Hove is a coastal suburb of Adelaide, South Australia. It is situated north of Brighton, west of Warradale, and south of North Brighton. Running along the west of the suburb is the Esplanade, a street with numerous townhouses with views of the Gulf St Vincent. The suburb is bisected by its major thoroughfare, Brighton Road. Property prices are generally higher on the coastal side of Brighton Road.

==Public transport==
The Seaford railway line serves most of the suburb's public transport needs with the Hove railway station situated just off Brighton Road. The 262, 263, and 265 bus routes which run from the Adelaide CBD to Westfield Marion via Glenelg also serve the suburb.

==Landmarks==
Major landmarks within the suburb include Brighton Road Oval, Marymount College, and Townsend House, an iconic building that provides services for the hearing and sight impaired.
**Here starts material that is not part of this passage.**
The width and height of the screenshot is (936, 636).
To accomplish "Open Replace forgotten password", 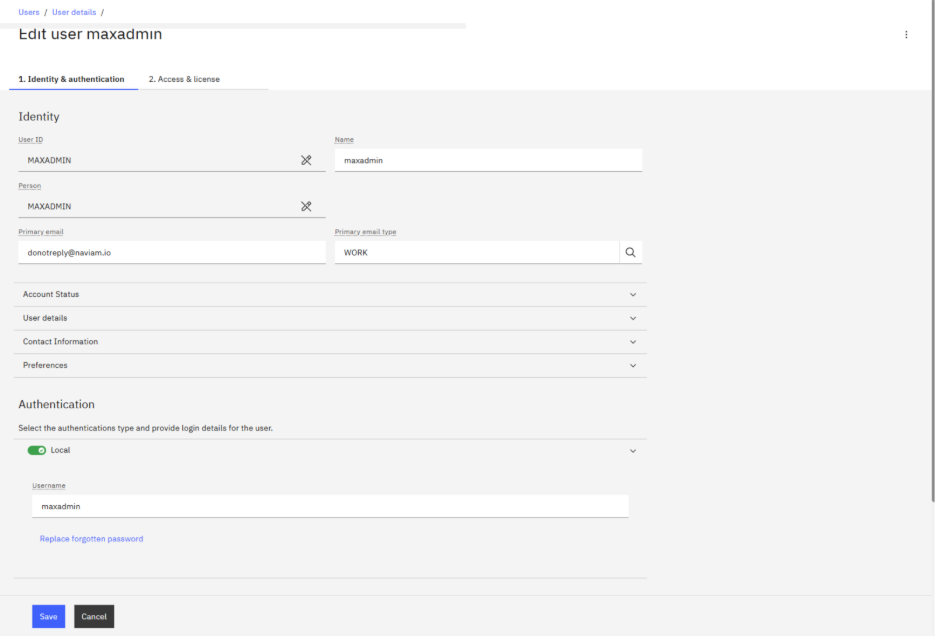I will (91, 538).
The oldest landmark in Hove is the Brighton Town Hall that was constructed in 1869. It was the civic centre for 90 years and the birthplace of local government. It still stands at the Hove rail crossing at 388 Brighton Road.

==Politics==
The suburb is split between the Brighton and Seacliff wards of the City of Holdfast Bay local government council. The suburb is represented by Labor member Sarah Andrews in the South Australian Parliament for the electorate of Gibson. Federally, the suburb is located within the electorate of Boothby and is represented by Labor member Louise Miller-Frost.